══ TEXTO PROPORCIONADO ══

Ese día me levanté temprano, para terminar un trabajo pendiente, y me concentré tanto en lo mío que ni siquiera escuché las noticias. Como a las once me llamó un amigo, que me alertó sobre los sucesos en marcha. De inmediato avisé a mi esposa y juntos pudimos enterarnos por ECTV de cómo andaban los acontecimientos en el Hospital de la Policía.
Apurados salimos para el área de conflicto, pero nos frenó la nube de gases que inundaba el sector. Nos quedamos junto con muchos otros manifestantes, a unas tres cuadras del hospital, gritando consignas contra los golpistas y a favor de la democracia. Nos retiramos un par de horas después, afectados por los gases, y nos fuimos a la Plaza de la Independencia, donde una masa popular, constantemente renovada, se manifestaba en respaldo del Presidente y exigía su liberación, en un clima colectivo de efervescencia democrática.
A eso de las cuatro, mi esposa fue invitada a una entrevista en la Radio Pública, mientras yo volvía a la Mariana de Jesús. Otra vez los gritos, los gases y el corre-corre, hasta que a eso de las cinco fui hacia la Radio Pública, para ver a Jenny a la salida de su entrevista. En la esquina de Amazonas y Eloy Alfaro hallé un pequeño grupo de manifestantes que exigía a los conductores que pitaran en apoyo a los golpistas, aunque la mayoría los veía con recelo.
Al llegar al edificio de los medios públicos, me topé con una cincuentena de personas que gritaba consignas contra Correa y en apoyo a los policías. De pronto, un pequeño grupo se lanzó a derribar la puerta metálica corrediza, irrumpiendo luego a la carrera en el edificio. Yo estaba estupefacto y buscaba comunicarme por teléfono con mi esposa, que estaba adentro, pero no me respondía.

═══
══ REGISTROS ══

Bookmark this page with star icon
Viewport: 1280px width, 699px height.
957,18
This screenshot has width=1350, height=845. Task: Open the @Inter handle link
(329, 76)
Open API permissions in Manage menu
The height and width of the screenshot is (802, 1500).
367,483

═══

## CONSIGNA A
Reproduce sin cambios el fragmento del relato que va desde "A eso de las cuatro, mi" hasta "veía con recelo.".
## CONSIGNA B
Explica en una a tres oraciones por qué, según el relato, el narrador y su esposa no llegaron al área de conflicto cuando salieron hacia ella.
El listado no tiene relación alguna con el relato.

## RESPUESTA A
A eso de las cuatro, mi esposa fue invitada a una entrevista en la Radio Pública, mientras yo volvía a la Mariana de Jesús. Otra vez los gritos, los gases y el corre-corre, hasta que a eso de las cinco fui hacia la Radio Pública, para ver a Jenny a la salida de su entrevista. En la esquina de Amazonas y Eloy Alfaro hallé un pequeño grupo de manifestantes que exigía a los conductores que pitaran en apoyo a los golpistas, aunque la mayoría los veía con recelo.

## RESPUESTA B
No llegaron porque los frenó la nube de gases que inundaba el sector. Se quedaron con muchos otros manifestantes a unas tres cuadras del hospital.